The top three types of data to be exchanged with the employer were work-related primary care visits, work-related diseases and symptoms, and the assessment of work ability. These data are available to the employer in anonymous form only, so that no individual employee can be identified. These data interest employers greatly, as sickness absence and work disability costs can be substantial [27,28]. Good management of the above data can also give an OHS provider an edge in the market. Client organizations are more likely to be satisfied with OHS that offers good cooperation and professional knowledge regarding the health and work ability of employees and working conditions at workplaces [3].

The most mentioned items in the HIE between OHS and other health care professionals were data on work-related diseases and symptoms, individual action plans and their follow-up, and work ability. The results were parallel to the information that general practitioners need from OH physicians, namely employees’ diagnoses, and OH physicians’ advice on the timing and adjustments of return-towork plans [4]. Multiprofessional cooperation and planning patient care together ensures that all aspects are monitored and evaluated, and that the control of employees’ diseases improves [26].

The data on work ability and work related diseases and symptoms were the two most mentioned items in HIE with social insurance system actors. Further elaboration of our results is not possible. However, one can assume the situation is the same in Finland as that in Belgium, where insurance consultants need to reserve data on employees’ needs for work modification and work resumption prognosis [5].

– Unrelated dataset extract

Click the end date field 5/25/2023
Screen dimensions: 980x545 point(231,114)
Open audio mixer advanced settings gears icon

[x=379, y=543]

On average, two out of three OH professionals agreed that all four data items (individual action plans and their follow-up, work-related primary care visits, professional assessment of employees' work capacity and the ability to cope at work, and work-related diseases and symptoms) should be documented in a structured form and appear in Kanta. This information can be used in the future development of Kanta and in the ongoing integration of the EHR of OHS into this system.

HIE with other health care professionals are realized through Kanta, and HIE with employees via My Kanta. However, electronic HIE with employers is not integrated into Kanta. For dealing with employers, OHS use many different data systems and HIE is usually carried out via an extranet service. HIE with social insurance system actors is not very well integrated into OHS either. Currently, EHR in OHS do not sufficiently support HIE [22]. This means that when applying for social insurance benefits, for example, OH professionals have to document patient data in EHR, and then again in another information system.

Fluent HIE between different information systems requires data to be documented structurally, as was the opinion of the majority of OH professionals in this study. In order to do this, the content and structure (codes, standards or classifications) of documentation must be improved. This work continues under the umbrella of the Kanta services, and the situation will hopefully be better in the future.

Electronic patient data management in OHS is growing and will become increasingly important. This study produces new information that can be used in the development of health information systems in OHS and in the data structure and contents of primary care visits, to better serve information exchange among OH professionals and the employee, employer, other health care professionals, and social insurance system actors. It enables the relevant patient data to be exchanged in the right format, at the right time and in the right place; effectively and reliably. Overlapping operations in patient care are reduced and patients’ treatment pathways will become faster; this is important not only for the individual, but also for society.